Guy Garvey joins Rufus for a sumptuous croon through In the Bleak Midwinter before Martha trills Trois Anges, in French, like a Yuletide Piaf merry on sweet sherry. Duetting with Rufus on Have Yourself a Merry Little Christmas, Chrissie Hynde’s voice is, as ever, a sultry throb.

It’s all a very warm, big-hearted celebration. Rufus’s husband, Jörn Weisbrodt, unleashes a surprisingly powerful, Lee Marvin-like basso profundo on White Christmas and Heilige Nacht. Not to be outdone, opera soprano Janis Kelly crafts an epic gothic take on Burl Ives’s Silver and Gold.

With Rufus’s barbed wit largely sheathed tonight, it’s Martha who is the life and soul of the party, giddily exuberant on the Waitresses’ 1981 fun-punk romp Christmas Wrapping, and turning trad folk song Mary Had a Baby into racked blues. Her brother’s microphone-free, a cappella rendition of Minuit, Chretiéns/O Holy Night is captivating.

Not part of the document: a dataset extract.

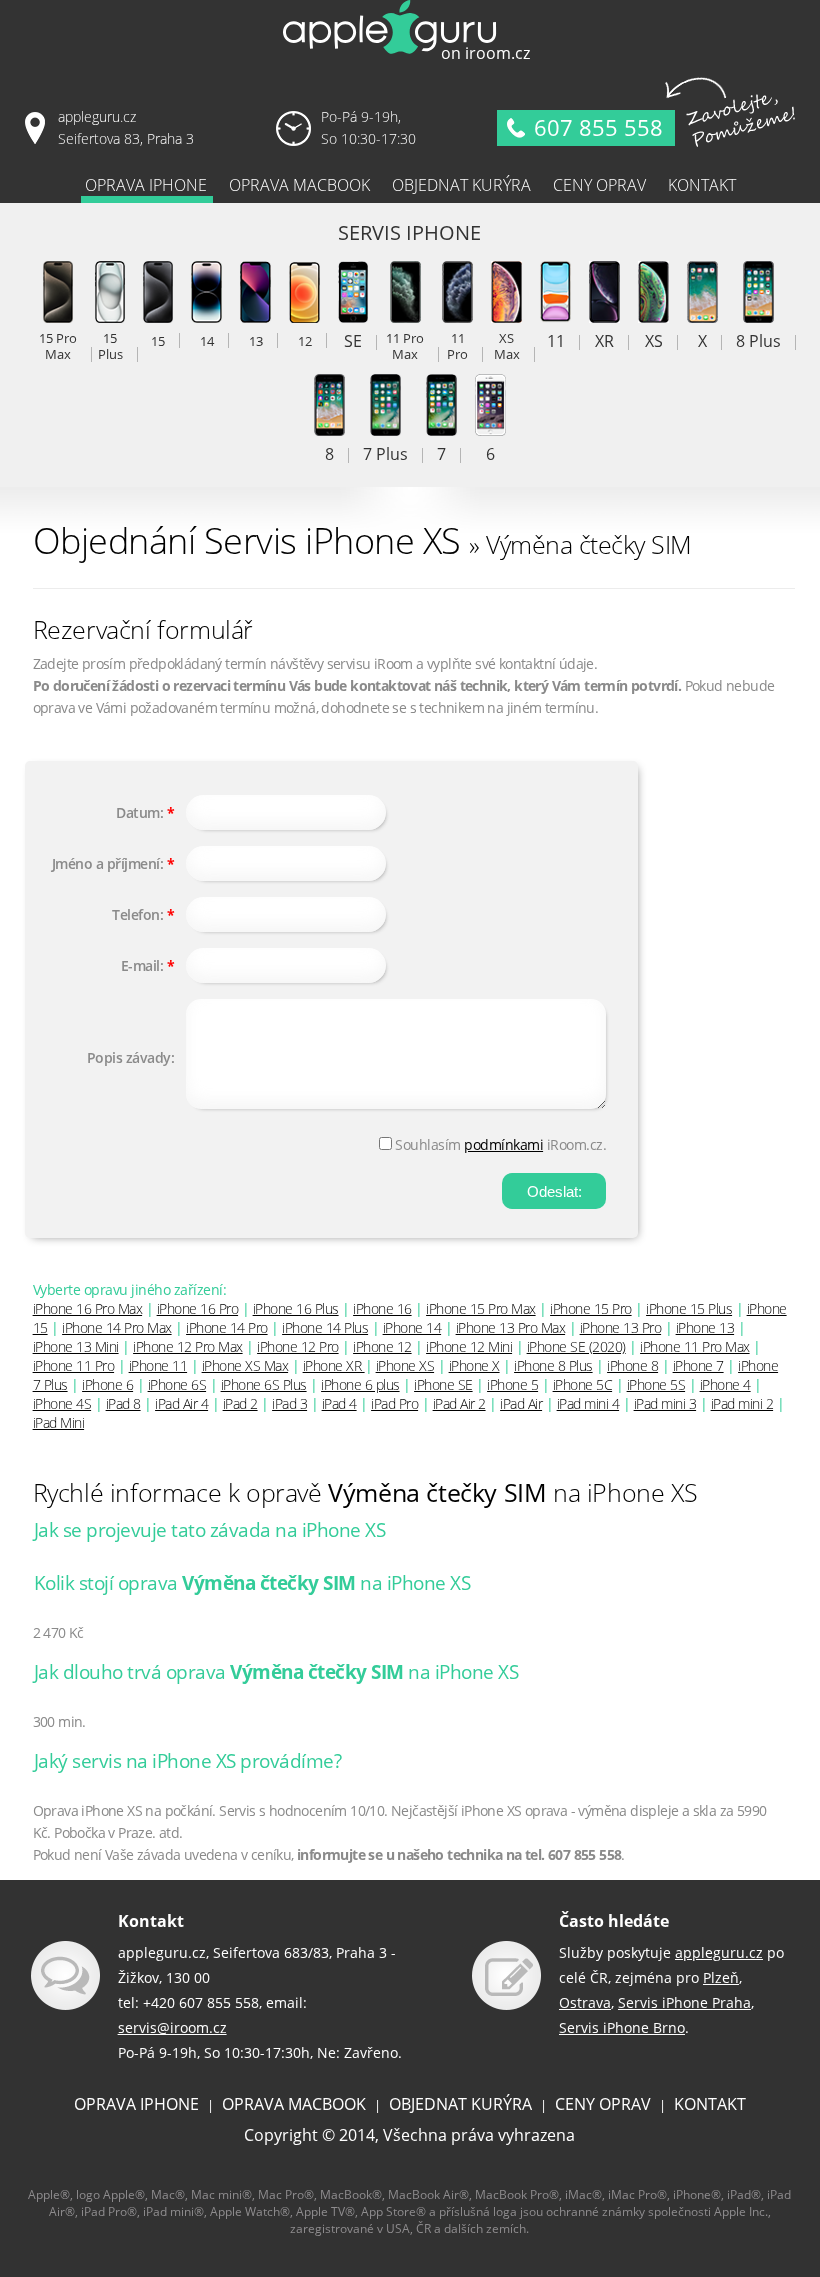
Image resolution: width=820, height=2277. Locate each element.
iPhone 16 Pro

Martha Wainwright and Neil Tennant .
Party on … Martha Wainwright and Neil Tennant. Photograph: Alecsandra Raluca Dragoi/The Guardian

After Chrissie Hynde drawls 2000 Miles, sounding like Christmas incarnate, the entire company gather for a nicely shambolic roister through John and Yoko’s Happy Xmas (War is Over). The encore brings a delicate rendering by the three Wainwright siblings of Proserpina, the last song written by McGarrigle before her death.

The evening ends as all Christmas shows should. “This is a song about alcoholics from Galway,” notes the reliably waspish Rufus, before he and Martha lead an ensemble romp through the Pogues’ Fairytale of New York. It’s been a magnificent Christmas bash: a night of joyous depths and shallows.

• This article was amended on 8 December 2019 to correct a misspelling of the song Proserpina and to remove the claim that Kate McGarrigle was Lucy Wainwright Roche’s mother.